Region proposal network :-
- Performing the multi modal fusion on high resolution feature maps and used for the second stage detection. 3D bounding box regression and category classification.
- This proposed architecture achieved the state of art results on the kitti data set.
What is the advantage of the 3-D object detection over the 2-D object detection ??
Extending the prediction to 3-D we can capture the size , position and orientation of the object in the real world.
New implementations in AVOD compared to the previous architectures :-
- AVOD architecture is inspired by the feature pyramid networks. It proposes the usage of the novel feature extractor. It produces the feature maps from the lidar point clouds and the RGB images.
- AVOD architecture uses the feature fusion region proposal network with multiple modalities to produce higher recall for the less dominant classes.
- It uses the 1*1 convolutions at RPN stage which increases the computational speed.
It performs the DEEP FUSION SCHEME that combines the information from the feature crops to produce the detection outputs.

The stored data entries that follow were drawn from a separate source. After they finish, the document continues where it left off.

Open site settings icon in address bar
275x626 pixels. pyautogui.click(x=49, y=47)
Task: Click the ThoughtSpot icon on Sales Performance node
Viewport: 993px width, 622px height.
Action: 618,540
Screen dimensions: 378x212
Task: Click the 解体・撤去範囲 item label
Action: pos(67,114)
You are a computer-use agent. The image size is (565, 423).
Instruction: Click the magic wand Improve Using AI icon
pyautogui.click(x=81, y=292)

Before the AVOD introduces the previous methods like MV3D(Multi View 3D Detection for autonomous driving ) were using the proposals from the LIDAR point clouds. But this proposed region proposal network will not work for the smaller object instances in the bird eye view image.
Why this will not work ??
Because these proposals are down sampled by the convolutional feature extractors , smaller object instances will occupy the fraction of the pixel in final feature map.
How AVOD overcomes this limitation ??
This architecture fuses the full resolution feature corps from both image and BEV of point cloud as the input to Region Proposal Network. Generation of the region proposals will independent of the orientation.
Architecture :
(a) Generation of the feature maps from the point clouds and the images.
- Generation of the 6 channel BEV from the voxel grid view representation of the point cloud. In this the resolution will be 0.1M.
- Point Cloud is cropped at [-40,40] and [0,70] metres.
- First 5 channels of the BEV are encoded with the maximum height of the points from the each grid. This is generated from the 5 equal slices [0,2.5 ] along the Z-axis.
- Last channel which is channel 6 will contain the point density information.
(b) The Feature Extractor :
- Feature extractor consists of the two segments : and encoder and decoder.
- With input image of shape M x N X D produces an feature map with shape M/8 x N/8 x D.
- Down-sampling by 8 will result in small classes occupy less than one pixel.
- Inspired by the FPN(Feature Pyramid Network )we use the Bottom-Up Decoder that learns to up-sample the feature map back to the same size as the input.
- Final feature map is high resolution and representational power shared by RPN (Region Proposal Network) and second stage network.
(C ) Multi-modal Fusion Region Proposal Network.
- For the region proposals we use the prior boxes where the probability of object presence is higher known as ANCHORS.
- ANCHORS has parameters of centroid which acts as the mid point for the anchor denoted by tₓ, tᵧ,t𝓏 and axis aligned dimensions dₓ, dᵧ,d𝓏.
- How these anchors are generated ?? We generate grid of anchors with tₓ, tᵧ, pairs sampled in 0.5 metres resolution in BEV. Meaning to say for every 0.5 m in real world we will use the set of anchors to detect the object.
- We are using tₓ, tᵧ for anchor generation and t𝓏 is determined by the height above the ground plane.
- Similar to the other algorithms we obtain the coordinates of these anchors using k-means clustering.
How we get the feature crops from feature map and perform resize operation to encode into fixed length vector and process to second stage detection part ??
- We have an 3D anchor and we will project it on BEV which comprises of the 6 channels + image feature map.
- After extraction of feature crops from both , we resize then bilinear to 3 X 3 to obtain fixed length feature vectors.
- Extraction of feature crops abide by aspect ratio of projected anchor in both the views which is more reliable than faster-rcnn.